Wednesday, October 23, 2013
Three weeks...
And I still have ... well, SOMETHING. I don't know if it's still bronchitis, or if it turned into something else. The congestion in my chest has subsided but I am still coughing up a storm. Not a dry cough either (trying to keep this from being too graphic). And now the worst part is I can't even afford to go to the doctor. I screwed up my bank accounts so bad I can't even afford to buy milk! Yes I still have my job, yes Ann is still working. Her paycheck will cover SOME of the negative balance, but have to wait for mine next week to cover the rest. Fucking brilliant on my part, and it's all my fault. I screwed up bill paying and paid everything 10 days earlier than planned. Tried the bank but their hands were tied, and the amount of money it would have cost to fix wasn't going to be worth it. Plus all the time and aggravation. FML (fuck my luck)!

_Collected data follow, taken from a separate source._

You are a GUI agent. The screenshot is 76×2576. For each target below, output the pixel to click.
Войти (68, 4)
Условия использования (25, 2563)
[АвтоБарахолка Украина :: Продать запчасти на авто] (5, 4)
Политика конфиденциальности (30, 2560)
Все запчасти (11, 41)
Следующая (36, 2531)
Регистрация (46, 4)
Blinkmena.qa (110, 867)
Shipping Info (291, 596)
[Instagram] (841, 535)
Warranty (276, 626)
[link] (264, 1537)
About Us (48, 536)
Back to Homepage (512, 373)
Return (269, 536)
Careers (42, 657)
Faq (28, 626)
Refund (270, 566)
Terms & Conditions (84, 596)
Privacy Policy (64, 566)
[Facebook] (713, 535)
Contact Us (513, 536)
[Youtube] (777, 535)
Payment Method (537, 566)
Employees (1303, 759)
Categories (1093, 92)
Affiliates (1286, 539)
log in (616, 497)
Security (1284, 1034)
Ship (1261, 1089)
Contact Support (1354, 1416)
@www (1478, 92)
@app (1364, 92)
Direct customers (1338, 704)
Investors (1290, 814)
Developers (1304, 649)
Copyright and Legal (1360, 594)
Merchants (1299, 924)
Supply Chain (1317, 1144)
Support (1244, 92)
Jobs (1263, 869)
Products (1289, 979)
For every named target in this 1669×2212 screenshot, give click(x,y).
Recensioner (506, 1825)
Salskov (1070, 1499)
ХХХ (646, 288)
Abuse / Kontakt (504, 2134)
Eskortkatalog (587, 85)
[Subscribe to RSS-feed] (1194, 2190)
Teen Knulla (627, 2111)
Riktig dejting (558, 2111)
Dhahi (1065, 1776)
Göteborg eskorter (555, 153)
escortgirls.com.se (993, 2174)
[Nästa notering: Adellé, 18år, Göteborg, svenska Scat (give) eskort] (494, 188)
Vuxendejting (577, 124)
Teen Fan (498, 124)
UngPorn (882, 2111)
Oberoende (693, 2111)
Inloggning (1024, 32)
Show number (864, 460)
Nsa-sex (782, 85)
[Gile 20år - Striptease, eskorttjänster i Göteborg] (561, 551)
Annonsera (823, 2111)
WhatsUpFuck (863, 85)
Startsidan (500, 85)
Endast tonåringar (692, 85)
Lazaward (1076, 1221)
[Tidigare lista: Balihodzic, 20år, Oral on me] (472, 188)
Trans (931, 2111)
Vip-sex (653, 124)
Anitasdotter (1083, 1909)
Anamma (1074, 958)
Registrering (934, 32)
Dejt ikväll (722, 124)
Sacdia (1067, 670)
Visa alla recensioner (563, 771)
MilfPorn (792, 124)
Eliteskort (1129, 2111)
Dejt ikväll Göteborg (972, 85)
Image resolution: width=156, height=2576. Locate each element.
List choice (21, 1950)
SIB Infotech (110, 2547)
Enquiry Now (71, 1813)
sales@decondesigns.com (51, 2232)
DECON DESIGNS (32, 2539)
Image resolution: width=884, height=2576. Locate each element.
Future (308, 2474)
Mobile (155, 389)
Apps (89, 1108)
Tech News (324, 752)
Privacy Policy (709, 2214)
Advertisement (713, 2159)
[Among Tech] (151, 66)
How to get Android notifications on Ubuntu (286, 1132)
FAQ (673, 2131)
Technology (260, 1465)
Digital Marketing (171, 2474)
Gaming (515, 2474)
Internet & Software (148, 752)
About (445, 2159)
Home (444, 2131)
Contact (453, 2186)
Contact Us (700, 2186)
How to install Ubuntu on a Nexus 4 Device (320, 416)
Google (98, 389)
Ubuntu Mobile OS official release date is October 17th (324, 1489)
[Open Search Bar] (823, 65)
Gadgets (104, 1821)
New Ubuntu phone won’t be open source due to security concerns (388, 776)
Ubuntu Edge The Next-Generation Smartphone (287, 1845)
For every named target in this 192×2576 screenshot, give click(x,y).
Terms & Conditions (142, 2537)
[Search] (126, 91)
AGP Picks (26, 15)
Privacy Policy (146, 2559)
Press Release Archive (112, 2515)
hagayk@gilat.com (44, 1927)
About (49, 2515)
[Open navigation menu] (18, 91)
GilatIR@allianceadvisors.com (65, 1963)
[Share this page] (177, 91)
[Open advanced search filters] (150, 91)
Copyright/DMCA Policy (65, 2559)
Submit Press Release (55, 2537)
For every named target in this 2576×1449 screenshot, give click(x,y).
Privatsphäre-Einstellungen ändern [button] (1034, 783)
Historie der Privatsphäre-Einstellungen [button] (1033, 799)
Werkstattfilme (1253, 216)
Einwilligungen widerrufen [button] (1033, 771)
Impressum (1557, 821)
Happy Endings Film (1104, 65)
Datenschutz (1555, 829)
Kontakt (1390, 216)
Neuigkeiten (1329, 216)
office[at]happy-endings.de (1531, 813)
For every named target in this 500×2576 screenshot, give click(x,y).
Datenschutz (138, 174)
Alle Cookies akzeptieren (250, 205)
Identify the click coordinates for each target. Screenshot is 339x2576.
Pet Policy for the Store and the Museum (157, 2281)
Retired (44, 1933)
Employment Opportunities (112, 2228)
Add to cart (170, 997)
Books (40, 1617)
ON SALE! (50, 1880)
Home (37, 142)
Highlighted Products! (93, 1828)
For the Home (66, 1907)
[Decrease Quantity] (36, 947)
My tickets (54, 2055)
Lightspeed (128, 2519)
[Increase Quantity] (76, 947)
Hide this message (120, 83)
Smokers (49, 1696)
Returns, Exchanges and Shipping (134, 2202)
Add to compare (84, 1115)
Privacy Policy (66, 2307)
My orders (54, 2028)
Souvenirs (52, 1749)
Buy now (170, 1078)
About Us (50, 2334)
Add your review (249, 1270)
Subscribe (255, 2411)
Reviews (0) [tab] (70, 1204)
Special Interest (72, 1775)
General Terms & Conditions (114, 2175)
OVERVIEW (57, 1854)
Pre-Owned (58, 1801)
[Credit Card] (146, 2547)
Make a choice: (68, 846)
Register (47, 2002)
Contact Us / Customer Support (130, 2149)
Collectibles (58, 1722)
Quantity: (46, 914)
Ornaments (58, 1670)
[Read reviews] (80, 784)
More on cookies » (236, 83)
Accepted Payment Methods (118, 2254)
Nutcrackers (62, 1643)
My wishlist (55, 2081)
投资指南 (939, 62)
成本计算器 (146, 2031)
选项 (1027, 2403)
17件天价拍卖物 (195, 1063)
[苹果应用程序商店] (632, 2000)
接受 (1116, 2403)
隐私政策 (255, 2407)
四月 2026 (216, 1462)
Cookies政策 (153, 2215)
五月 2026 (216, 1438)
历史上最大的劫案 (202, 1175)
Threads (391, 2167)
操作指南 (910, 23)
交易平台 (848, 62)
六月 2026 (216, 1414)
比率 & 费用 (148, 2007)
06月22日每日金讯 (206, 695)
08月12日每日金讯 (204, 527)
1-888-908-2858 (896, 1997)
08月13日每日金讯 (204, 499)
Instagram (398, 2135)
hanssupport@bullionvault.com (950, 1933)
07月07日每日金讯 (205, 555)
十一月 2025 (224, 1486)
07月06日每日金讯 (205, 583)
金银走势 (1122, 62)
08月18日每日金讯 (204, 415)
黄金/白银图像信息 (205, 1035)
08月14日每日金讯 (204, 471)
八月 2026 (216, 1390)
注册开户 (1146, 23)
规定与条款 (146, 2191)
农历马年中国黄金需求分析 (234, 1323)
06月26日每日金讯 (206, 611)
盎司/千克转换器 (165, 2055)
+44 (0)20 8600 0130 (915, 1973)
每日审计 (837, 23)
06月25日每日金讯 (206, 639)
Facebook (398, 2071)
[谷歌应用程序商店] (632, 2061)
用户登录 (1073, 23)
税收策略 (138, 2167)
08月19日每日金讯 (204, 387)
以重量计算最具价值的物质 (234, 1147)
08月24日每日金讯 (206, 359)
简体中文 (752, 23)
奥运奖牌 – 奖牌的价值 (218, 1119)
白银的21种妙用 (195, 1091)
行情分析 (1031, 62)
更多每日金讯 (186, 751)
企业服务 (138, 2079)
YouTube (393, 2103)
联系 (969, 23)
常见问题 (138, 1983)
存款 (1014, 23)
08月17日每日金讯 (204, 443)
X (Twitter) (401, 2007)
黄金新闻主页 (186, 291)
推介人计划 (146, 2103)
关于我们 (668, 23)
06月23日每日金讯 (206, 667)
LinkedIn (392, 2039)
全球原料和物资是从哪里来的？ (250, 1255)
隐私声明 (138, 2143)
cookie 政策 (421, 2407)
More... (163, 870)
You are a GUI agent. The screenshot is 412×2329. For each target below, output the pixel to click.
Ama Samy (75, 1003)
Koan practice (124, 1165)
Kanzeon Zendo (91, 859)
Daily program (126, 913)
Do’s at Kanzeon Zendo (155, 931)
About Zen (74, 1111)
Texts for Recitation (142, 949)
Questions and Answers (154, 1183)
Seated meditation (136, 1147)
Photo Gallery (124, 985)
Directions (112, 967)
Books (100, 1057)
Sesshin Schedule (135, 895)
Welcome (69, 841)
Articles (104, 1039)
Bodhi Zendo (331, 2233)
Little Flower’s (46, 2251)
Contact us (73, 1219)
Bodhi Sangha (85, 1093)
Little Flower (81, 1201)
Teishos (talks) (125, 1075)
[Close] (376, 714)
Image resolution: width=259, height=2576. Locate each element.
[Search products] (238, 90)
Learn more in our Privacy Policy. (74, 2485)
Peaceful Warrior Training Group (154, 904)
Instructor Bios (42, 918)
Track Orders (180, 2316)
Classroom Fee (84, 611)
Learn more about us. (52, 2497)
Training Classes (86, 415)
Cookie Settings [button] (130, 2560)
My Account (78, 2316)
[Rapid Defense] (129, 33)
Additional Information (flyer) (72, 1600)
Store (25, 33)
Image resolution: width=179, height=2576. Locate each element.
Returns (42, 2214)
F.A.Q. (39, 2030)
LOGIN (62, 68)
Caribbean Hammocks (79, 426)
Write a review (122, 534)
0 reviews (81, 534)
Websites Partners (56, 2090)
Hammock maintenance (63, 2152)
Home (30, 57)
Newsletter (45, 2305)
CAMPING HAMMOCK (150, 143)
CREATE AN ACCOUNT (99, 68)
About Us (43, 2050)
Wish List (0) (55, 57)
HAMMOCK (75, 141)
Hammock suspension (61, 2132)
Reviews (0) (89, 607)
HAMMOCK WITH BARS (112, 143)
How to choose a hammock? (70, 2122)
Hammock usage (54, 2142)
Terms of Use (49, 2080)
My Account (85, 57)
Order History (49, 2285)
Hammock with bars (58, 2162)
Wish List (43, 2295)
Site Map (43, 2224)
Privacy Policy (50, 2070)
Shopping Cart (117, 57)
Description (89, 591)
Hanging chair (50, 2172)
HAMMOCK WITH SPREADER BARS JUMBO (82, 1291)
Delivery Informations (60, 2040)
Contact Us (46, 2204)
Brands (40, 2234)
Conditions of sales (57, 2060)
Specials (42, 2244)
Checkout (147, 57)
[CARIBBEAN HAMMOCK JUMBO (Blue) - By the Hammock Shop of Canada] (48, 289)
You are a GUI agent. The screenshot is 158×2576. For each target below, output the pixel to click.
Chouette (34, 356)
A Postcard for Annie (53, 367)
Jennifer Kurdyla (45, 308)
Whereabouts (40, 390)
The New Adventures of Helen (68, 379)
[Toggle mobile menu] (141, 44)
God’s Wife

In other news, I apparently am all alone. But I have what I have wanted all my life. Respect! Unfortunately that doesn't give you anyone to talk to about anything. Ah well, such is life. Been like this most of my adult life, no point in trying to start new now right? I had someone laughing the other day. I told them I've been involved in customer service for the better part of 28 years, yet I'm not a people person. As a general rule, most people piss me off with their stupidity. Then again, I piss them off with MY stupidity, amongst other traits. Sucks to be me I guess. Hopefully soon, though, I will end up totally alone, and then we'll see what happens.